**Reading passage**
'''
Sappho 44 tells the story of the marriage of Hector and Andromache, which is mentioned in Book 22 of the Iliad. It describes Andromache's arrival in Troy, escorted by Hector and watched by the Trojans. The first portion of the poem describes the herald Idaeus announcing the imminent arrival of Hector and Andromache to the city, and the Trojans preparing to greet them. Following this, a portion of the poem - presumably dealing with the arrival of Hector and Andromache - is missing; the length of this missing section is uncertain. The final section describes the wedding celebrations, with music, wine, and the men of Troy singing a hymn to Apollo.

The metre and style of the poem evoke Greek epic, and the poem is often interpreted as an intertext to the Iliad. The Iliad did not have its later status as the canonical epic poem in sixth-century Lesbos, however, and it is difficult to tell how many of the allusions in the poem to the Epic Cycle are specific to the Iliad, rather than being traditional. Adrian Kelly describes the poem's reinterpretation of an epic narrative to foreground the perspective of women as characteristically Sapphic.
'''
**Listed records**
'''
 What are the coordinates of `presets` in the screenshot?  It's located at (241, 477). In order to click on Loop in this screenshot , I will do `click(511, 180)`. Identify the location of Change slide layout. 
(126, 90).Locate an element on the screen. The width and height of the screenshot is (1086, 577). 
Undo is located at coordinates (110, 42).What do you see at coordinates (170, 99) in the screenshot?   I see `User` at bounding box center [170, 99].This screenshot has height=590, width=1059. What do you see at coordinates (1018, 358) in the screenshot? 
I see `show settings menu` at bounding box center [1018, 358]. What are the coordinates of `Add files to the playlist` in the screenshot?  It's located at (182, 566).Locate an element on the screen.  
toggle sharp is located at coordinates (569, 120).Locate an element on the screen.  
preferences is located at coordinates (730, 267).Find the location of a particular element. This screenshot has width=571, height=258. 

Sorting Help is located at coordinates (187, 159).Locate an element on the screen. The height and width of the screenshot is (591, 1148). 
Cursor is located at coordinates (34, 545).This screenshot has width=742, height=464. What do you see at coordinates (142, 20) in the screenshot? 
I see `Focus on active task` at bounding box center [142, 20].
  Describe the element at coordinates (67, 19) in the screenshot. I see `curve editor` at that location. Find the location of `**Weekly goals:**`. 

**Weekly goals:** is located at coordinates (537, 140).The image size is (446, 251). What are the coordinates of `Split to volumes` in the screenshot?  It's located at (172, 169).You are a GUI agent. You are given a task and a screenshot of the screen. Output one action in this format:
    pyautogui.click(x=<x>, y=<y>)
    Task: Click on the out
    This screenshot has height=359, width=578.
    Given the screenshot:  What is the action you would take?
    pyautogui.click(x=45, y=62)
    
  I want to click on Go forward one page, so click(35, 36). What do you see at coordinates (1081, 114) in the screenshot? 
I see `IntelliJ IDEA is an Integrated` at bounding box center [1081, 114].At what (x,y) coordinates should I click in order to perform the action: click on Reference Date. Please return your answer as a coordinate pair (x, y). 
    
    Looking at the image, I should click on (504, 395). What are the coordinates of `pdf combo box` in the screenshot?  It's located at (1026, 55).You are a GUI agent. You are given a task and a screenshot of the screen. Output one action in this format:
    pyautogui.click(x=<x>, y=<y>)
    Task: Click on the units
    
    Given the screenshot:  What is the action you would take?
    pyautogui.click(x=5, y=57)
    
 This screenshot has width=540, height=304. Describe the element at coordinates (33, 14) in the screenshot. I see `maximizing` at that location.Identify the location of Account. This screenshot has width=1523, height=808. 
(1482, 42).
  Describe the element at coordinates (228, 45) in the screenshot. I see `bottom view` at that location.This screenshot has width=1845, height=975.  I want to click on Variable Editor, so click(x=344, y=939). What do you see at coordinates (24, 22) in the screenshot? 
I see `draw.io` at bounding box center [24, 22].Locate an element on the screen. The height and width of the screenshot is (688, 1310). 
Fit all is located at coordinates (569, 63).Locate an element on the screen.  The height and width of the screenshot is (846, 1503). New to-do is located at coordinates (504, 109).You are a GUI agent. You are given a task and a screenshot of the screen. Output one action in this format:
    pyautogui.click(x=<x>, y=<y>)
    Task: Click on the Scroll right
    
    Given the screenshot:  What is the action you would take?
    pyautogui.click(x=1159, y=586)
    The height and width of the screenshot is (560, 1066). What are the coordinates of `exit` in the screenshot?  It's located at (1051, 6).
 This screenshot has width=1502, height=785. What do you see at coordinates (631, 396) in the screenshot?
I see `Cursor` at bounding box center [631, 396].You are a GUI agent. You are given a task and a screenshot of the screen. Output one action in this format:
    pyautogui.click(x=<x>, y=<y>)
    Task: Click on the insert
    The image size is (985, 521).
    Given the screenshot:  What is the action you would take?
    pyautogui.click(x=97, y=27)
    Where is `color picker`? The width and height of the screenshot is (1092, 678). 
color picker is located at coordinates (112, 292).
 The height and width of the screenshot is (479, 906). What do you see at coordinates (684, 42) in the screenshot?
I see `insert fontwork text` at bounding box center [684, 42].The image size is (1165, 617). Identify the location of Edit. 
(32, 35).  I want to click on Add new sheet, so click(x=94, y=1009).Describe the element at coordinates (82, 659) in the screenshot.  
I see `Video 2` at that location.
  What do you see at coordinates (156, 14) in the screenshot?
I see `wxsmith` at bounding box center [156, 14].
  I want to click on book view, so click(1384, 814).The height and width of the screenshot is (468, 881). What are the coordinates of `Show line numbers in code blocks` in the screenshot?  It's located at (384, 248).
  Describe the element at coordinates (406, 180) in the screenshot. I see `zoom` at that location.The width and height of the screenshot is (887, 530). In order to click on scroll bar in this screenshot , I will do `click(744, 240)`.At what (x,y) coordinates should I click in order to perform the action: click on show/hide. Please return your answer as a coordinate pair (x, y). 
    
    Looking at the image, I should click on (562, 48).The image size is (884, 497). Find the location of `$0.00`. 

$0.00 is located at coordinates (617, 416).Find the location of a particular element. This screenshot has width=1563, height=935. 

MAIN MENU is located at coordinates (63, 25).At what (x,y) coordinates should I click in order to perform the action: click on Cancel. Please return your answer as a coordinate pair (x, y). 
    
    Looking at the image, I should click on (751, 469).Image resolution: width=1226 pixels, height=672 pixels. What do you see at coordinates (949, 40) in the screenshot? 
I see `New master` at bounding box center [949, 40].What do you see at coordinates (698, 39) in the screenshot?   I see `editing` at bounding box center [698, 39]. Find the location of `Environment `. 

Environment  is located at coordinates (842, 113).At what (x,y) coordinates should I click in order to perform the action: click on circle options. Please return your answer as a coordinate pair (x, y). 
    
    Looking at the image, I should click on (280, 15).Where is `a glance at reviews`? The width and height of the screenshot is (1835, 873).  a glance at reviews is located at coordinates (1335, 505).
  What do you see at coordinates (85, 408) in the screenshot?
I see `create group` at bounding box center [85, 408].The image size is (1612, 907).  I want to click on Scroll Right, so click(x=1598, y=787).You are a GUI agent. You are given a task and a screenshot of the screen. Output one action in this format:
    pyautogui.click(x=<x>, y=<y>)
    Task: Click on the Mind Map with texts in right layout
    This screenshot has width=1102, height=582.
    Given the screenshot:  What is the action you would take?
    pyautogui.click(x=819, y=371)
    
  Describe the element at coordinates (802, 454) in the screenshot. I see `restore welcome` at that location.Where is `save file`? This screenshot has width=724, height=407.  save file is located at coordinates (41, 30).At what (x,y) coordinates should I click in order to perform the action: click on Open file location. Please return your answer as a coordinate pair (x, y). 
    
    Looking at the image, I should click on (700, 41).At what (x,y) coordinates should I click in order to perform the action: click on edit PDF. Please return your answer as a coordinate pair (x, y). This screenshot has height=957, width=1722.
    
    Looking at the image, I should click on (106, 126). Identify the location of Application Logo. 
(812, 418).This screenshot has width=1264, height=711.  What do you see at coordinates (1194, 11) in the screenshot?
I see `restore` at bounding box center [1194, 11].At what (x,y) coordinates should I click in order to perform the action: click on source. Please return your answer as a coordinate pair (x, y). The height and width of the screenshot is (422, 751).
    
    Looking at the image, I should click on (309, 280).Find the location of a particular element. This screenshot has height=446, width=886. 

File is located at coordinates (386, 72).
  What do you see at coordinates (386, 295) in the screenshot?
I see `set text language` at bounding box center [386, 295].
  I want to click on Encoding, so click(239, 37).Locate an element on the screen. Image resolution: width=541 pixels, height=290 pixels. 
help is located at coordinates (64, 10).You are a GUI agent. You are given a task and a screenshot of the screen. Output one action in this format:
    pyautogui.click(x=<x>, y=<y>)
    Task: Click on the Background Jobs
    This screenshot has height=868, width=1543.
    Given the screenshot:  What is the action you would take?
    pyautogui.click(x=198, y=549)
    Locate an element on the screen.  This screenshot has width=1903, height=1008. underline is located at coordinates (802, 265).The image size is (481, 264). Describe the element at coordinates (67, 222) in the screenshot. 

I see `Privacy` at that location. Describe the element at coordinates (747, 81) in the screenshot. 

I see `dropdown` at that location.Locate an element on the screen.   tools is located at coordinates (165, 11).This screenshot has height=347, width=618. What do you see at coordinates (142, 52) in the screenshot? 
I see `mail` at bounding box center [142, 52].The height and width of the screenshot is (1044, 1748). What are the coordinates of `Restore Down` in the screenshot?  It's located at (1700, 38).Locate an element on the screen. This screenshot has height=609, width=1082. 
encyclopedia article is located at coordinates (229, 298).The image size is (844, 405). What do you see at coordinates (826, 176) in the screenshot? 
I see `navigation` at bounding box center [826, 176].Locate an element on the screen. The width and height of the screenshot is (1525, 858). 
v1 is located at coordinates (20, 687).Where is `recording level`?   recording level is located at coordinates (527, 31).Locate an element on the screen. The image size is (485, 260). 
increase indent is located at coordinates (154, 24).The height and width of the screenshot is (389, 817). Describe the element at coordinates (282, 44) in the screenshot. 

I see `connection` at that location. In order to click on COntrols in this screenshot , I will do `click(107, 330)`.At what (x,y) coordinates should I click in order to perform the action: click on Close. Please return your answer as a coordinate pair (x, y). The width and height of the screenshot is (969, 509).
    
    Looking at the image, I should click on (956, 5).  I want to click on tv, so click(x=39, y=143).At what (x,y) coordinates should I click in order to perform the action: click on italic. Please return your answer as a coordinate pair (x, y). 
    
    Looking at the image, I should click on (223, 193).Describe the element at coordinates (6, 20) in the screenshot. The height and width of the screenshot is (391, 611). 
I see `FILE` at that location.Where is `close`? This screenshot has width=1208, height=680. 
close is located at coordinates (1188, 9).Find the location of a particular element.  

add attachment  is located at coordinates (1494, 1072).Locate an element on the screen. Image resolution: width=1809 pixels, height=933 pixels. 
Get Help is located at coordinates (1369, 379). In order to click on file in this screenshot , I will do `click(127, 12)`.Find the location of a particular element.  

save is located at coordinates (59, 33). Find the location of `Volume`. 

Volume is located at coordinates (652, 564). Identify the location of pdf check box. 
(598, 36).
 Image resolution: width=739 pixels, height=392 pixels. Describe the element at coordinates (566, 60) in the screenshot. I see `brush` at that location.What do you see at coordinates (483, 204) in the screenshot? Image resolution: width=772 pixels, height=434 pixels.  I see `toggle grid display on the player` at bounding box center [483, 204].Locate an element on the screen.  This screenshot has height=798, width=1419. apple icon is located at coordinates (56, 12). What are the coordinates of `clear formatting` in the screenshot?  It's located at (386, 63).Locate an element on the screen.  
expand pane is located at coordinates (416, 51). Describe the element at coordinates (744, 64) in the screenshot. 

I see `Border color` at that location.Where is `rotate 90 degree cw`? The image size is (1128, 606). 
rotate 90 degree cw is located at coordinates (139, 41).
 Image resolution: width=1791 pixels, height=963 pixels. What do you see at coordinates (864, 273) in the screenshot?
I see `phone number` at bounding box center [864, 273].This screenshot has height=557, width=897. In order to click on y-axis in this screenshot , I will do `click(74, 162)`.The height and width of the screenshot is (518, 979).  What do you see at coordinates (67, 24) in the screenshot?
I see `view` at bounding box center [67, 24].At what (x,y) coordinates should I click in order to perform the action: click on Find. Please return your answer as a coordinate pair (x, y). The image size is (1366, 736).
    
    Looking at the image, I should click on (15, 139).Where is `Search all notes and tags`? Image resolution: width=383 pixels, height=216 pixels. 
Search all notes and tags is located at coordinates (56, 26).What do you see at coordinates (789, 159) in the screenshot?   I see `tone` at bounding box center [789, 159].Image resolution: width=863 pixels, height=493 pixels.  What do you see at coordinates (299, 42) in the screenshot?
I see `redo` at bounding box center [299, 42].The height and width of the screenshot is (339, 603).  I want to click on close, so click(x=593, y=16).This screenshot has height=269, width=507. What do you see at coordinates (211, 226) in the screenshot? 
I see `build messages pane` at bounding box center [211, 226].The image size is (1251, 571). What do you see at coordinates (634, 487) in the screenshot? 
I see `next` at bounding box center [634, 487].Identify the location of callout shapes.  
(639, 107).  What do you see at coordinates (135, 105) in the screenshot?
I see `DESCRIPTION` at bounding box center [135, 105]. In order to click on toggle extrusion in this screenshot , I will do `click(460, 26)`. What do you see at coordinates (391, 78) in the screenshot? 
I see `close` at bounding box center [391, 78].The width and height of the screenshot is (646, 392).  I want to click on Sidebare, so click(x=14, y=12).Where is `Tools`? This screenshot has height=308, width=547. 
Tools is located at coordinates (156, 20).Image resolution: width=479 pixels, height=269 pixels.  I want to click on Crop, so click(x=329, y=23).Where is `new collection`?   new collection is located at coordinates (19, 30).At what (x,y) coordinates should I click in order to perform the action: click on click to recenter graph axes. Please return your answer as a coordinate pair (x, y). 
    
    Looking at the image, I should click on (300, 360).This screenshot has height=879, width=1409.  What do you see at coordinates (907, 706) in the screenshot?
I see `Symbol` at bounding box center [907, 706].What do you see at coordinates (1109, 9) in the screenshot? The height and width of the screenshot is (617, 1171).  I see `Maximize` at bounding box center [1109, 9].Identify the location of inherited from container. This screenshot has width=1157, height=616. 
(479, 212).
'''
**What to do**
A. In the passage on Sappho 44, what do the men of Troy sing at the wedding celebrations?
B. Resume the passage on Sappho 44, writing on from its final sentence.

**Your written answers**
A. A hymn to Apollo.

B.
The poem may have been written for performance at a wedding. However, as early as 1966, some scholars had begun to question this belief, noting that the story of Hector and Andromache – culminating in the death of Hector and the enslavement of Andromache – is not particularly suitable for a wedding. Lawrence Schrenk argues that the poem specifically alludes to two scenes in the Iliad – firstly, Andromache's seeing Hector's body being dragged from the battlefield and the subsequent flashback to her wedding in Book 22, and secondly, the recovery of Hector's corpse in Book 24.

==Reception==
Virgil alludes to Sappho 44 in Book 4 of the Aeneid, when discussing Dido's suitors learning of her marriage to Aeneas. The poem has received relatively little scholarly attention, and many scholars consider it not to be one of Sappho's best works. However, Schrenk argues that the poem is more subtle than has often been appreciated.